(Stored records)
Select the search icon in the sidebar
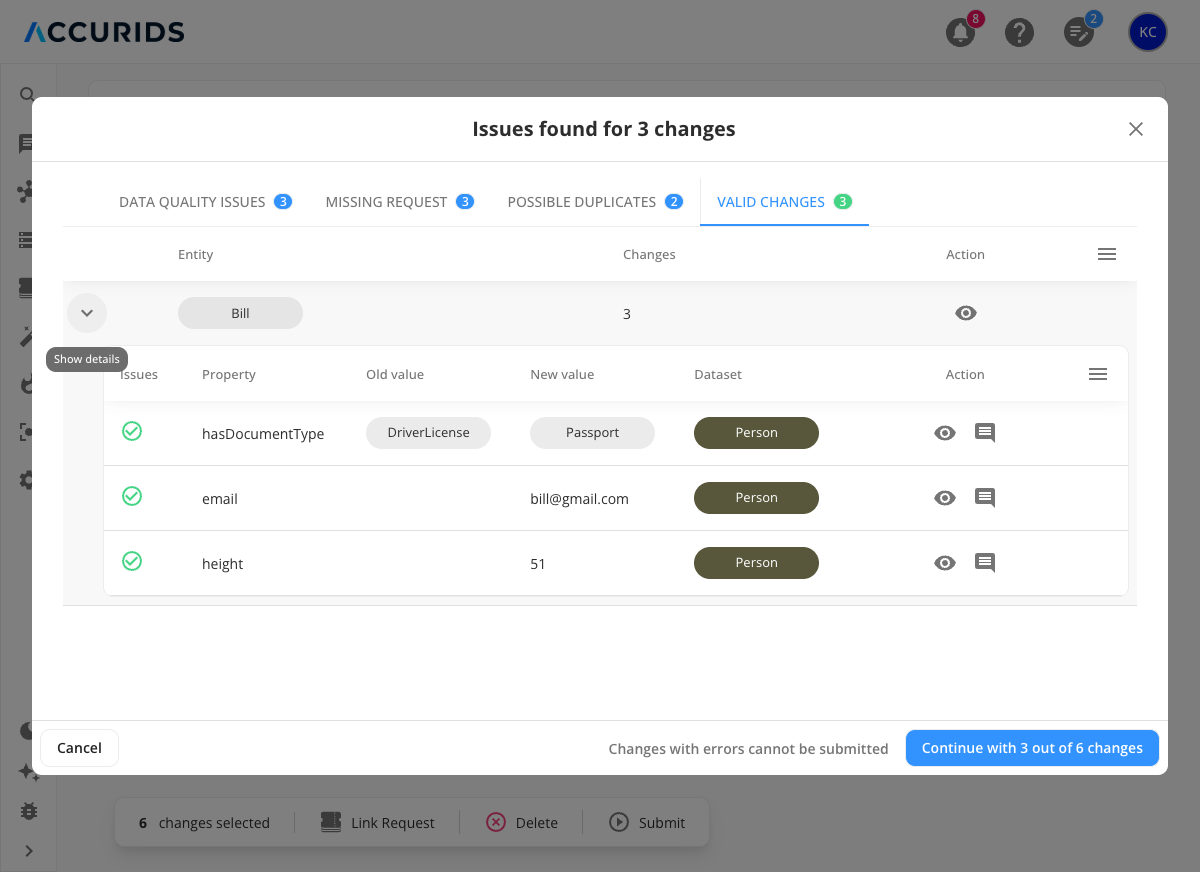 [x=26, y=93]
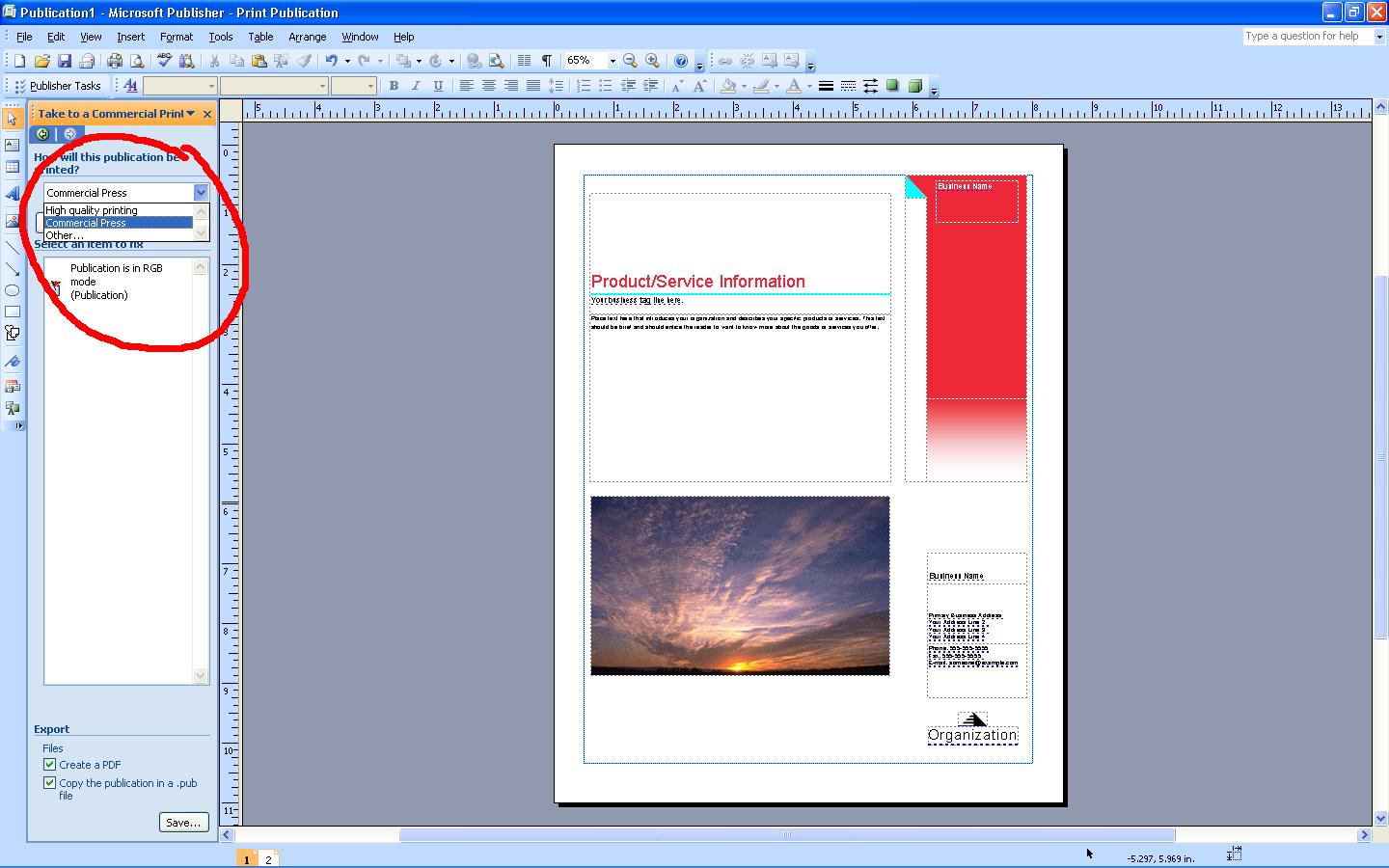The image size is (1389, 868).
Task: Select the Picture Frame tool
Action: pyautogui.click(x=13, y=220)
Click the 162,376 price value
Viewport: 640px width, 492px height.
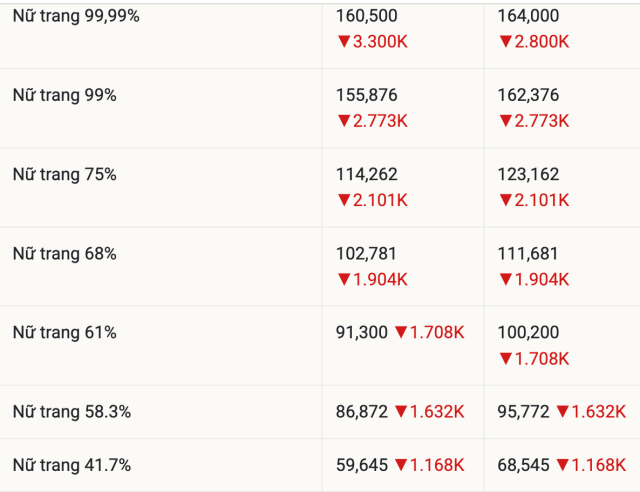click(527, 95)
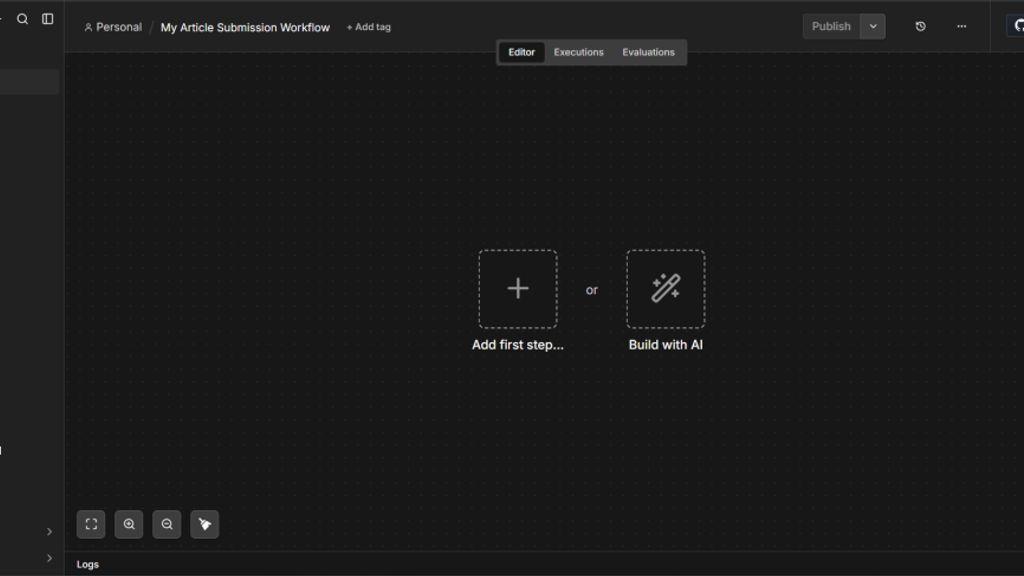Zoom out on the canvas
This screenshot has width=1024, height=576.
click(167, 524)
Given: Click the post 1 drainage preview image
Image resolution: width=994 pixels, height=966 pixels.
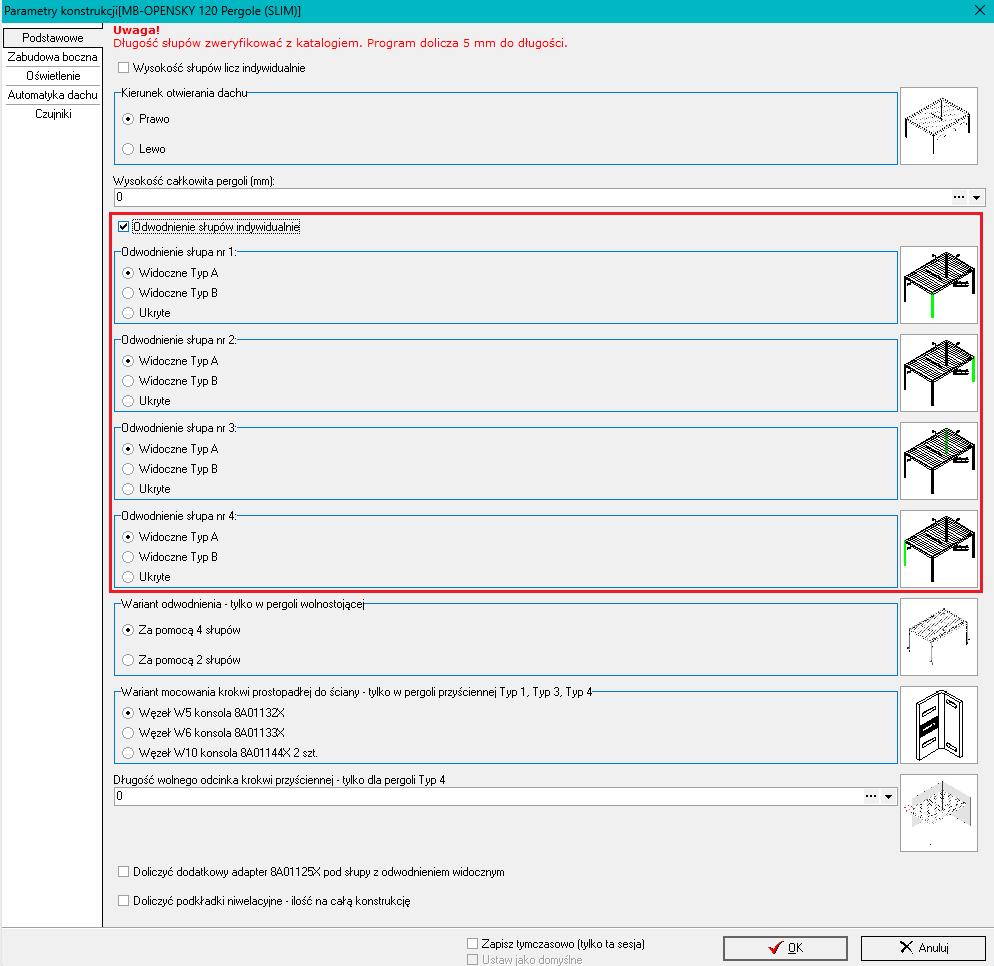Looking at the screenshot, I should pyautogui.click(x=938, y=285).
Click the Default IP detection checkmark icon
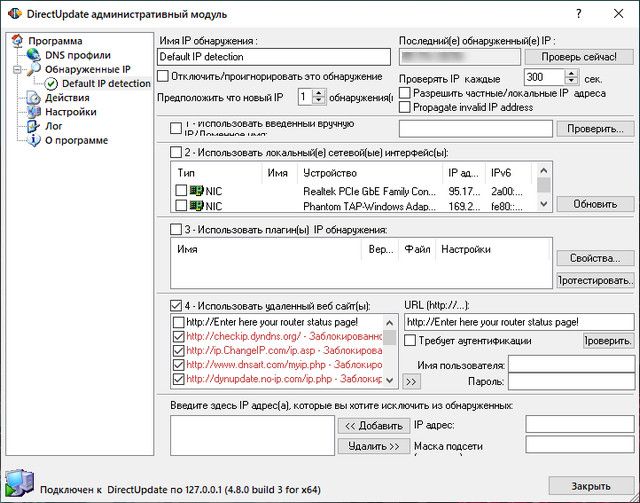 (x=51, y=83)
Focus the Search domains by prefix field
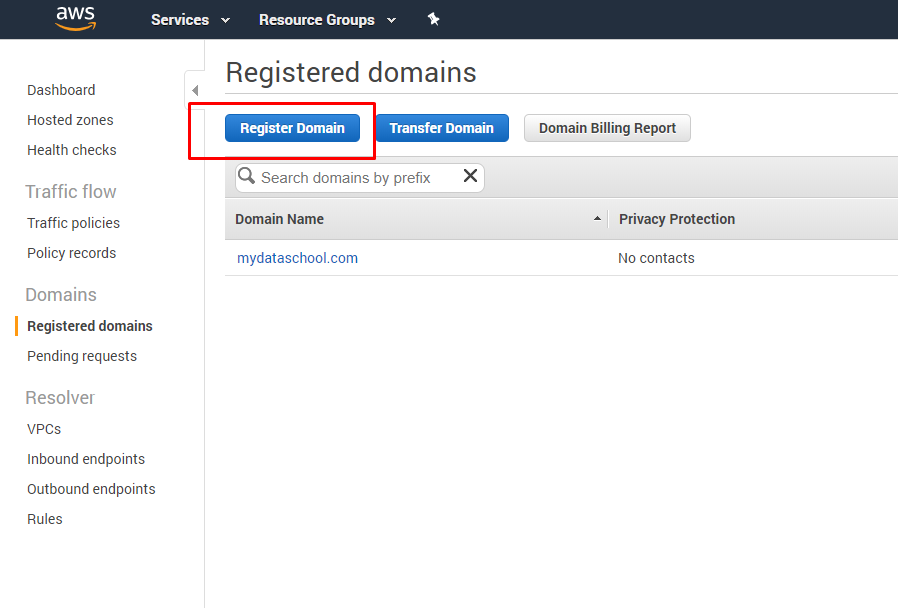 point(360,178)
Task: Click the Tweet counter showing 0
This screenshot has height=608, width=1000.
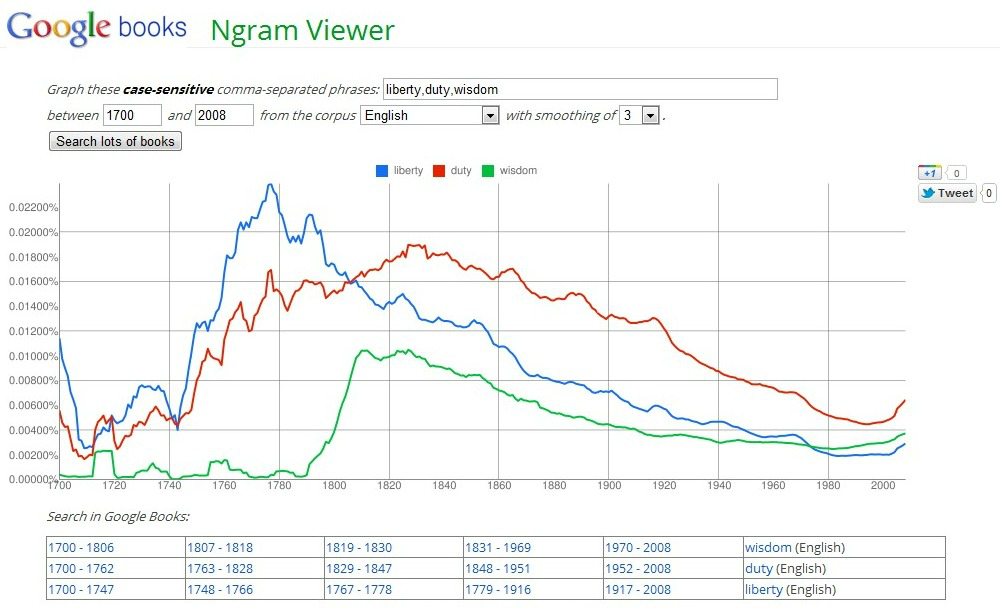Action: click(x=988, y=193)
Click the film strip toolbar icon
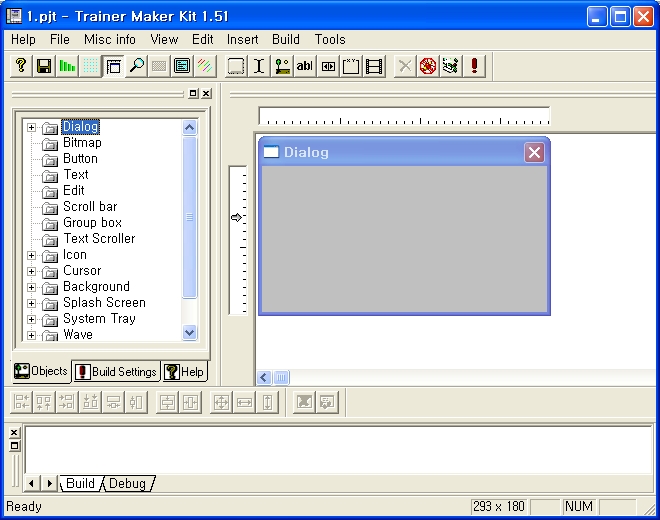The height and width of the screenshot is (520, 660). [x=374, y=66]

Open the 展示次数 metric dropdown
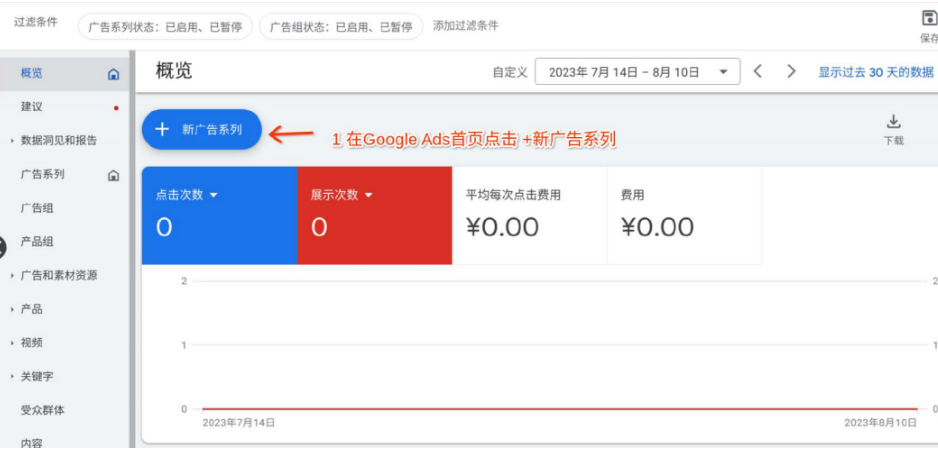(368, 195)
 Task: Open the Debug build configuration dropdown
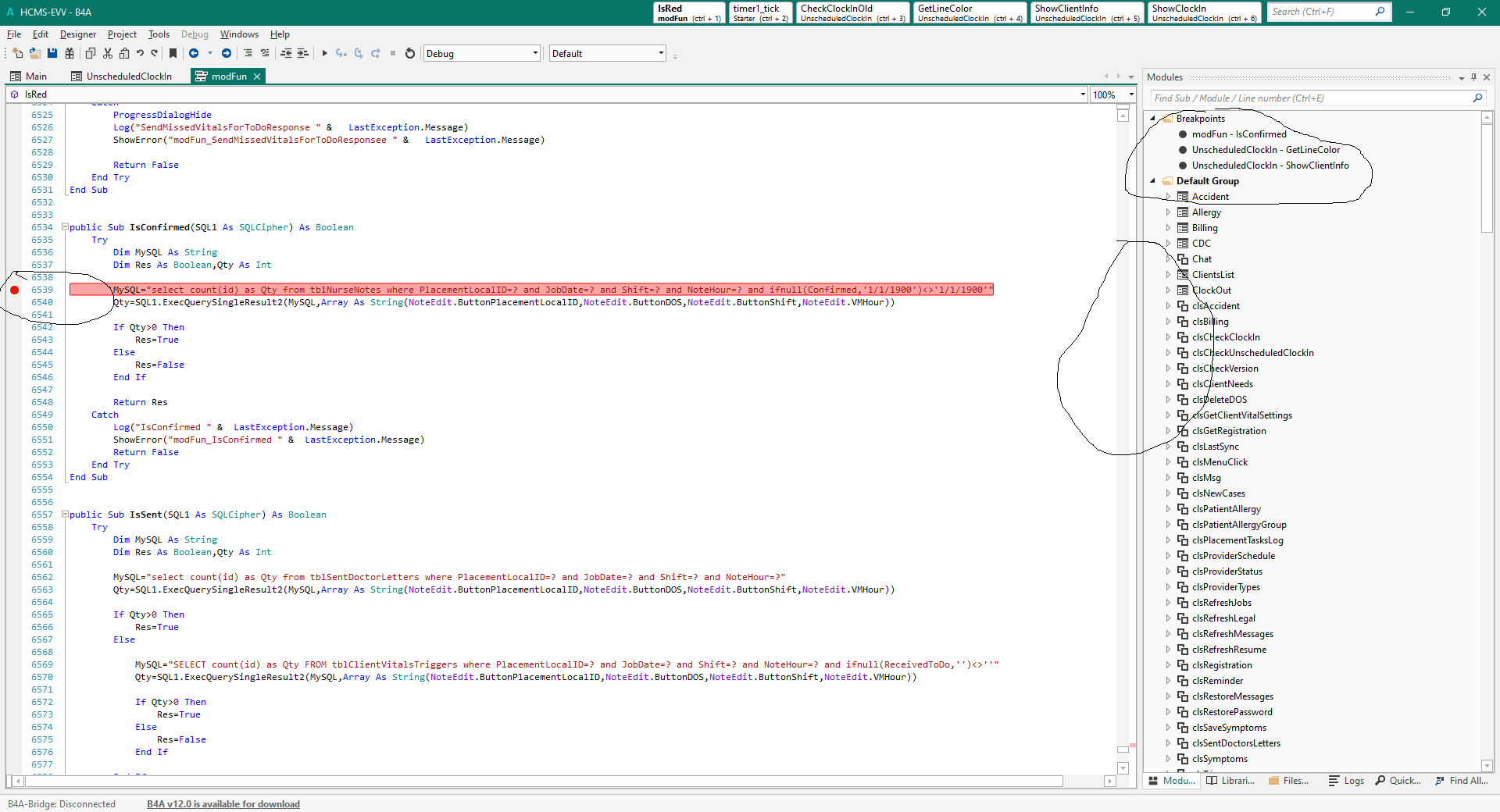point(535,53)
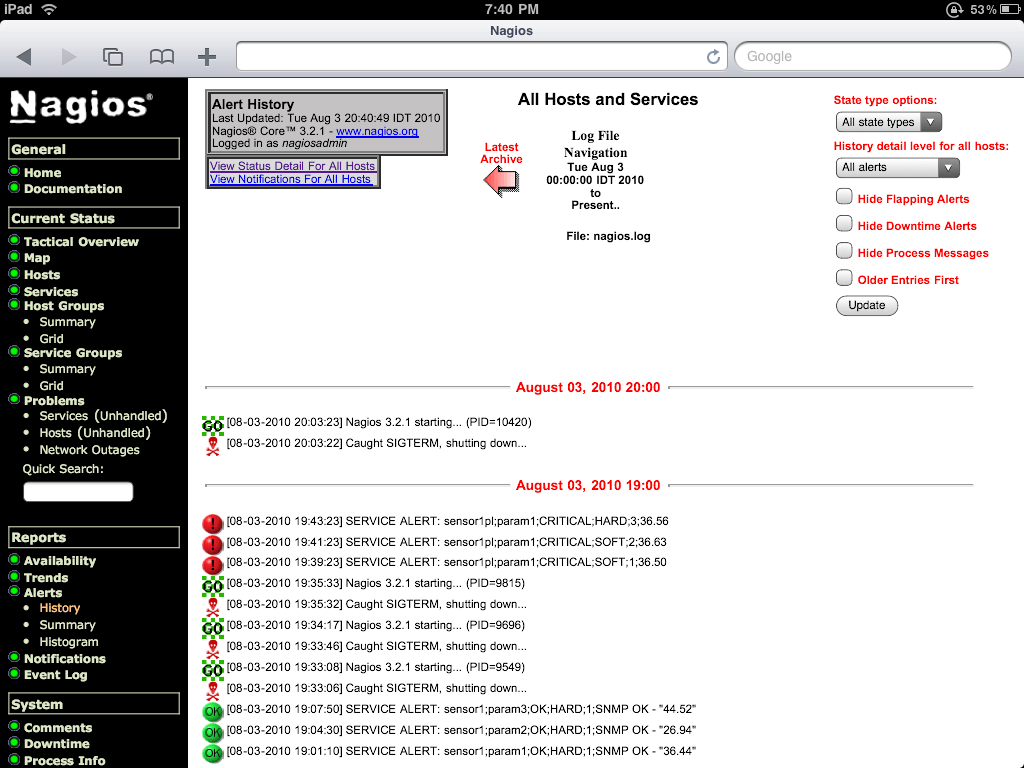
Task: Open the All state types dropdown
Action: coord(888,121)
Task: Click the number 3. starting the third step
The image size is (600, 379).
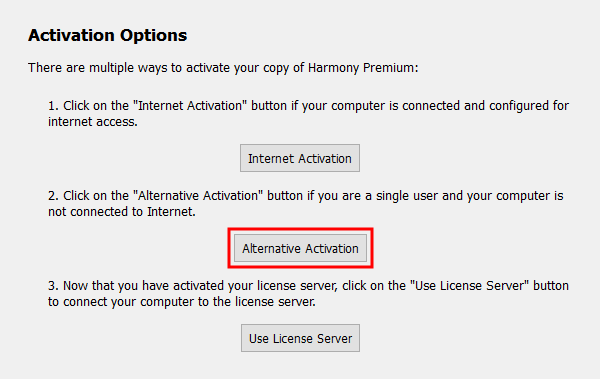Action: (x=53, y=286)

■ Task description: Starting at the line containing "Open the 展示次数 metric dropdown" and stopping at the line containing "Task: Click the number", output every line above exactly, both ends included, with pictures omitted.

■ Result of this task:
Open the 展示次数 metric dropdown
(368, 195)
 Task: Open the Debug build configuration dropdown
point(535,53)
Task: Open the All state types dropdown
Action: coord(888,121)
Task: Click the number 3. starting the third step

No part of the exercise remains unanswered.